A Keeper of Family Secrets
- Katie Schweiss
- Feb 6, 2019
- 4 min read
Updated: Feb 10, 2019
My family history begins with immigration. I started to say 'Ellis Island,' except that my mother's parents met on the boat from Sweden.

I am half Swedish, a granddaughter of two immigrants who as a young married couple made their first home in Swede Hollow on St. Paul's East Side, just off Payne Avenue. (Although if you are from that area, 'East Side' is sufficient; everyone knows what you mean without saying 'St. Paul.') And until very recently I never questioned my genealogy.
That is until my son took one of those DNA tests.
Our conversation about his results planted the seeds that have grown into this blog. His test results paint a very different picture of ethnicity than I believed to be the case from what I thought I knew about my grandparents.
It appears that I am not half Swedish after all.
My latent curiosity about family history, along with my writer's mind, was awakened. So many who would know the stories of what happened are long since dead, and as I face the prospect of having to register for Medicare next year, it occurs to me that what little I do know could be lost with me.
Hence this blog.
I am the eldest child of five. My mother was the youngest of six, her parents having separately immigrated to the United States from Sweden when they were teenagers. (But as fate would have it, they took the same boat.) My father was the second oldest in a family of five; his grandparents were immigrants who came to this country from various locations in Europe, some settling first in Canada. His mother was supposedly fully Scottish, but the DNA test my son took says otherwise. In fact, it seems the Scottish blood is merely a trace. English, Irish and German make up most of his genetics. And then there are mysterious traces of French, Italian, and even Siberian.
Another mystery. More family secrets?
Unfortunately I am not privy to the family secrets regarding their origins, and the path to uncovering them seems to be a literal dead end. Dad has been gone for more than two years, and my mother died only a few months after him. I was only 21 when my Grandma Dewall died; I was pregnant with my son Andy in 1989 when we lost Grandma Kate. All my mothers siblings are deceased as well, so it seems there is no one left to ask.
My mother's family came straight to Minnesota, a state that resembled their Swedish homeland. My father's family took a more circuitous route, wandering through Ohio and Iowa. Both my paternal grandparents were born in this country. My Grandma Kate was first generation American; my grandfather's ancestors had been here a little longer than that. My dad gave my son a set of books on Ray family history, and apparently there were some Rays on the Mayflower. Whether they were my relatives or not is unclear.
All the further back I can go is my great-grandpa who was called 'Doc'; Grandpa Doc was a circuit preacher and possibly a medical doctor as well. The only thing I know about his father is that he was a 'lazy Irishman and a horse thief' (or a horse trader in Ohio, depending on who was recounting the stories. I don't even know his full name. Supposedly he had one son, John, who took off for Alaska to seek his fortune and was never heard from again. Oddly enough, 'Ray' is a common name in some parts of Alaska, so maybe great-great Uncle John reached his destination.
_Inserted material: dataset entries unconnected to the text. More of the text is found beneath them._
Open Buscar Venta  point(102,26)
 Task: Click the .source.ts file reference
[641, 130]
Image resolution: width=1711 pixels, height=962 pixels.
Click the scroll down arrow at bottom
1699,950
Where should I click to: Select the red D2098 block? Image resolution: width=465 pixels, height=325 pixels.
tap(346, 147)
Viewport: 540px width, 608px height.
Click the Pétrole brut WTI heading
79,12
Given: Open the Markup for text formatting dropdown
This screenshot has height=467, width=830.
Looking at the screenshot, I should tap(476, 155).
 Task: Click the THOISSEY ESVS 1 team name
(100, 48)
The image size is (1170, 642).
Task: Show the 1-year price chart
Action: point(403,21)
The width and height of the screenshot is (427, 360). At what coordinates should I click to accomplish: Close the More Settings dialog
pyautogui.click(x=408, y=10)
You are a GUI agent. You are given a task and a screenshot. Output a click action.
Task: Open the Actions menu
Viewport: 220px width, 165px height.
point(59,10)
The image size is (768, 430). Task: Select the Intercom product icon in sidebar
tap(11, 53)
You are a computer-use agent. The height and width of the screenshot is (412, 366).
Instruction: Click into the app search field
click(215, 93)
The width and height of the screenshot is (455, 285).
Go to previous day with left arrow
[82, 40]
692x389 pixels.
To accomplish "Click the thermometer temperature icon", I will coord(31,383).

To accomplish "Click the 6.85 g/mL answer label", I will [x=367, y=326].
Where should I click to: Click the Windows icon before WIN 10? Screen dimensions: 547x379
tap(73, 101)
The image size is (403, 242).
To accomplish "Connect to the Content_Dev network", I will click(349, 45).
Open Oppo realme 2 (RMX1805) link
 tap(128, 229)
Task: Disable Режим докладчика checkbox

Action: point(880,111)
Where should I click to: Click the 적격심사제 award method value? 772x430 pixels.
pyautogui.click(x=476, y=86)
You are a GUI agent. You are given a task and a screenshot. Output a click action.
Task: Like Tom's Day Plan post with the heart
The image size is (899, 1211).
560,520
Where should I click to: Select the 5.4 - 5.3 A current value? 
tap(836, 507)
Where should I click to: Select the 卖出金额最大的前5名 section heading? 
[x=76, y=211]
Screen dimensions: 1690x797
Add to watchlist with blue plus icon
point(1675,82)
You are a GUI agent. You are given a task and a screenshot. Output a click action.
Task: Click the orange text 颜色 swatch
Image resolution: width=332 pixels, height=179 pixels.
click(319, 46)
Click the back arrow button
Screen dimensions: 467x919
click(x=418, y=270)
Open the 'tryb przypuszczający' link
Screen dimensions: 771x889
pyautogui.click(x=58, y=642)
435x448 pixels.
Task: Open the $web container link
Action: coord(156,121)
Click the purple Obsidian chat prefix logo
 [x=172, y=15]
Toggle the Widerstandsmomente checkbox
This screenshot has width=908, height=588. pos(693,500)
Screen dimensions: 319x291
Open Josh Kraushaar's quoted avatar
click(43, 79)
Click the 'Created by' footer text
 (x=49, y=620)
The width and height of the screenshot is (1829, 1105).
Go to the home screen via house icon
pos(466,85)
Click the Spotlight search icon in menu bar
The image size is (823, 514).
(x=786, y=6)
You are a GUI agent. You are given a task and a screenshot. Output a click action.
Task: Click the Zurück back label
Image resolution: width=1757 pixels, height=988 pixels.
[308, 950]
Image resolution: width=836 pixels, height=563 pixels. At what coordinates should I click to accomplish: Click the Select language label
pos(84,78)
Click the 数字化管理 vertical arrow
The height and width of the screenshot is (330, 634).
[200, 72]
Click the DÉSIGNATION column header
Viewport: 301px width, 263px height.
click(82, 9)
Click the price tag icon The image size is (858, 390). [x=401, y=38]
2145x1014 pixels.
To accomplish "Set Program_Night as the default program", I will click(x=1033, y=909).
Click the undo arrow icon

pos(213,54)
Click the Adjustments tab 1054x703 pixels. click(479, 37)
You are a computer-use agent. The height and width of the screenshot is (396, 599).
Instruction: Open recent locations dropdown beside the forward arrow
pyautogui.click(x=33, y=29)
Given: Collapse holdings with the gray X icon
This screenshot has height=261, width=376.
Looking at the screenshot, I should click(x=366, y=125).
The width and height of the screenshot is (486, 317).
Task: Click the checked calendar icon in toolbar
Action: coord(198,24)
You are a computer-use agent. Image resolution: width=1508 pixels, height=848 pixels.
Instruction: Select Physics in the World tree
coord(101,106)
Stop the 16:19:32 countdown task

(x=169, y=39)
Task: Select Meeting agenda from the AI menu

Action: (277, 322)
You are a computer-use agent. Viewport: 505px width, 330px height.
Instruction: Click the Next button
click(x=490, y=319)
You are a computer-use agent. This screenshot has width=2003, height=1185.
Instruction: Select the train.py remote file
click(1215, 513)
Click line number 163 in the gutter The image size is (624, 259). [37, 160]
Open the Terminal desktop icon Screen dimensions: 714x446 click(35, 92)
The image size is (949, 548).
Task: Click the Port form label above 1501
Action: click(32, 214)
My dad's ancestors were for the most part farmers, but my grandparents set their sights on another lifestyle. From Kimball and points north of the Twin Cities, they made their way to the East Side, where they bought the only home they ever lived in, a brand-new, just constructed house on Wheelock Parkway, an area just being developed. My Grandpa Harvard died in that house at the kitchen table; my Grandma Kate spent less than two weeks in hospice care before she died. My father was almost born in that house; a freak blizzard on the 2nd of May, 1935, nearly prevented a trip to the hospital. I lived in that house with them all through college, my grandparents having had compassion on a disgraced teenager who was booted out of her home.
So now you know the basics of my back story. I have spent about half my life in Minnesota and the other half in various places in the U.S. I have been told I physically resemble my dad's side of the family more than my mom's. Perhaps with my soul it's the same. I find it somewhat ironic that I lived for five years in Ohio, very close to the old Ray family farm, without even knowing it. The last I was aware, a shirt-tail relative whom I know only as 'Aunt Fan' inherited it, being the only child of any only child. I learned this only after my husband and I had moved back to Minnesota; sadly the notes I took on Ray family history recounted by Grandma Kate were lost to a basement flood in the early 1990s when the sewer system around Payne Avenue and Ivy failed.
But I am still very proud to be a child of the East Side, born and raised in Minnesota. And I treasure what memories I still have, including the secrets. I must admit, I am more than a little curious about the Siberian part.